Publishers Weekly has named the L.A.-based indie bookstore Eso Won Books its Bookstore of the Year. Simon & Schuster sales rep Toi Crockett has been named PW Sales Rep of the Year. The announcement was made the afternoon of May 25 during the inaugural U.S. Book Show.
In nomination letters from their colleagues in the publishing industry, Eso Won and Crockett were hailed not only for a mastery of their respective trades but their tireless and successful work in support of the American literary scene and those who sustain it—from authors and booksellers to readers, schools, publishers, and literary organizations.
"It’s truly a great honor to be named the bookstore of the year," said co-owner James Fugate who cofounded Eso Won with Tom Hamilton in 1990. The two accepted the award from their store's back office, surrounded by newly arrived books.
Crockett thanked her colleagues at S&S for their support. “It’s absolutely a group effort and without them and my family and friends, I wouldn't be here," she said
Cultivating Readers and Authors
Eso Won’s place in the pantheon of American bookstores is difficult to overstate. The Black-owned independent bookstore has been a stop for authors including Spike Lee, Toni Morrison, and Isabel Wilkerson, and has made a practice of nurturing authors at the very beginning of their careers. In 1995, a young Barack Obama read at Eso Won from Dreams From my Father in front of an audience of five people. Obama never forgot Fugate’s willingness to host him "back when nobody knew who I was, or could pronounce my name."

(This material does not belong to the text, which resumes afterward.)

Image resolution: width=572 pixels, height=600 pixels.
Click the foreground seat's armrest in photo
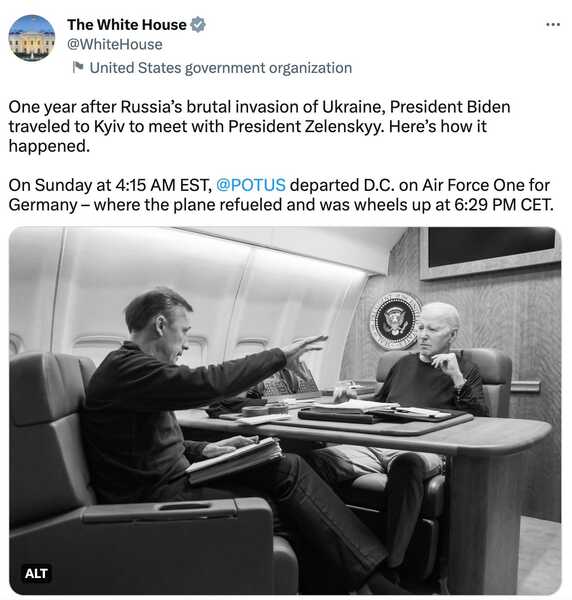pos(160,511)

Obama has made the store a priority stop ever since, and Hamilton praised the example he has set. "The fact that he keeps reading and trying to learn, I think that’s what you want to show the public," Hamilton said. "You keep learning all your life, [and] you set a great example."
The store’s selection as Bookstore of the Year comes on the anniversary of the murder of George Floyd by Minneapolis police, to which Fugate referred in his remarks. "It is sort of bittersweet when you think that so many people saw what we have been talking about for years and years with the murder of George Floyd," he said. "But it made a tremendous difference at our store, and we thank you for honoring us this way.”
Ellen Adler, publisher at the New Press, referred to the civil rights movement that followed Floyd’s murder when she told PW that “Eso Won has long been one of the country’s preeminent Black-owned bookstores and, of course, was indispensable this past year. But that’s nothing new: it has long been indispensable—as those who are lucky enough to count it as their local bookstore or who have made the pilgrimage and had a visit well know.”
Earlier this month, Fugate told PW how the bookstore has carved out its place at the heart of L.A.’s intellectual and literary community. “We have worked with local bookselling groups, been a part of the L.A. Times Book Fair, and done events to make sure that Eso Won was seen as not just a Black bookstore for Black people, but a Los Angeles bookstore in which everyone is welcome,” Fugate said.
Fugate and Hamilton said they almost did not make it to 2021, thanking remainder dealer Powell's Books Chicago and the publishers Africa World Press, Black Classic Press, and Penguin Random House, all of which helped see the store through a challenging time 14 years ago. "We were really struggling, and those publishers really stuck by us," Fugate said.
A Sales Rep to Fight For
Simon & Schuster's reorganizations of its sales force in 2014 and 2018 sparked an outcry from bookstore accounts in the East. They did not want to lose Toi Crockett, a sales rep with 15 years of experience they said they could not bear to lose. While most of her accounts shifted west, a few stores' calls were heeded, with Crockett continuing to work with such East Coast stores as [Words] Bookstore in Maplewood, N.J.
In a PW profile earlier this month, the bookstore’s managing principal, Jonah Zimiles, called Crockett, “consistently outstanding,” and credited her honesty, integrity, and exceptional understanding of bookstores’ needs in boosting the bottom line at [Words] through increased sales and savings. Barbara Peters, owner of the Poisoned Pen Bookstore in Scottsdale, Ariz., told PW that Crockett has “mastered the supply side,” adding: “She catches my errors, she suggests opportunities, and she seems to work 18/7 days.”
For Crockett, books run in the family. Her late grandfather owned a bookstore on Chicago’s South Side, and she grew up in a house full of books. To this day, she said, she is “never not reading a book.”
At the end of the awards presentation, there was even time for some conversation about books. Fugate said the book he was most looking forward to is Nikole Hannah-Jones's The 1619 Project (One World, Nov.), a book-length expansion of The New York Times project of the same name.
In signing off, Hamilton took a moment to thank the people who he said are most important in the ongoing success of the store, reserving his greatest praise for "all the great customers who have come in for many, many years."